Эта мысль заставила ее оглянуться на берег. В Борстахюсене вечер. В нескольких деревянных домиках светятся окна. Там по-прежнему живут рыбаки, на площадке возле пирса по пути сюда она видела сети, сохнущие на кольях. Ветер сдувал платок на затылок, ледяной холод пробирался в отвернутый рукав пальто, и это вынудило ее повернуть наконец к берегу.
Сколько ей идти до дому? Полчаса. Самое меньшее. Или сорок пять минут. Потому что ноги идти отказываются. И что она скажет, когда придет домой? Сможет она сказать, что стояла на пирсе в Борстахюсене, в такой час и в такую погоду, пытаясь перестать лгать самой себе? Нет уж. Она в точности знала, что будет, если она это скажет, Биргер начнет говорить, и говорить, и говорить, и через полчаса ее собственное воспоминание окажется уничтожено и заменено какой-нибудь его конструкцией. Возможно, чем-нибудь насчет того, что организм требует моциона, и поэтому она отправилась на такую длительную прогулку… Пожалуй. Звучит вполне занудно.
А что она приготовит на ужин, если ничего не купила на рынке? Тут же возникает образ — Биргер и Сюсанна сидят на кухне за столом, воздев ножи и вилки и уставившись на дверь. В полном бездействии. Разинув рот, как птенцы. В ожидании, что вот она придет и напихает им туда еды, как пихала всегда.

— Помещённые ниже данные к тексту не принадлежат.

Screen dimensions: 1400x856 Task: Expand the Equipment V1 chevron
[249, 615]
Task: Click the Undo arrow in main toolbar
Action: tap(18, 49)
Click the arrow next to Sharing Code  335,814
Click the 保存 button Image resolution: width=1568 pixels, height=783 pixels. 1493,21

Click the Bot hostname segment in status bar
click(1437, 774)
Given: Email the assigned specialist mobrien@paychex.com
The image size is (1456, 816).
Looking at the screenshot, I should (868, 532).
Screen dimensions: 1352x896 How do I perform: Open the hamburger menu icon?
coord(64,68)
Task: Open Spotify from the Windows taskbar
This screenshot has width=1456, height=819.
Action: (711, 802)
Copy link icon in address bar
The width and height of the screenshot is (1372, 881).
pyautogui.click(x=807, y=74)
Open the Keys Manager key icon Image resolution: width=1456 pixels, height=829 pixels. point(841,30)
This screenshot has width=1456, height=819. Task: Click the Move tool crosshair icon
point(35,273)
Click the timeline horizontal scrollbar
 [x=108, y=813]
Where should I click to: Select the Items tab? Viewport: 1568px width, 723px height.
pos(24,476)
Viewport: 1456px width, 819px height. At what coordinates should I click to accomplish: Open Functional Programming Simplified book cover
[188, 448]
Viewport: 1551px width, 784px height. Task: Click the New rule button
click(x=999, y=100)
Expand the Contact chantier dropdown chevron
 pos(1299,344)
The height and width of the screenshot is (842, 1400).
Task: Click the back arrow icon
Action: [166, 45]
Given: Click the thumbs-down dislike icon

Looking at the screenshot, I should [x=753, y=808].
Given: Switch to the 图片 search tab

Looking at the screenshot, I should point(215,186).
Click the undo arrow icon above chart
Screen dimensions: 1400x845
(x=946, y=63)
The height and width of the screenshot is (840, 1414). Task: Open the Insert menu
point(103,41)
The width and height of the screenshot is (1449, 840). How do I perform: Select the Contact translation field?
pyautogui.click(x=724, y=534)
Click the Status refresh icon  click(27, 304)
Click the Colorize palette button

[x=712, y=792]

А я на них плюну, думает она и ставит ногу на площадку перед рыбацкими домиками.
Да. Именно это она и собирается сделать. Устала она от них. От обоих. Она сбежит.
Мысль была такая привычная и в то же время такая безумная, что Инес улыбнулась. Куда сбежит? Вопрос, конечно. Снова налетел ветер, хватая ее за пальто и трепля сзади, и она скорее ощутила, чем увидела, как прямо перед ней пляшет на ветру рыбачья сеть.
— Я должна идти домой, — снова сказала она вслух сама себе, однако остановилась и ухватилась за кол впереди. Ветер взметнул сеть и набросил ей на лицо. Она подняла руку и машинально отвела сеть прочь. Домой идти все-таки придется. Хотя и не хочется. Совершенно не хочется.
Тем не менее она, естественно, пошла в сторону дома. Даже проверила, висит ли сумка на плече так, как надо, поддернула двумя пальцами перчатки и подтянула их, взялась за оба конца платка на голове, проверяя, завязан ли он как следует, но дела это не меняло. Ей не хотелось идти домой. Это факт, причем такой факт, который она больше не могла игнорировать.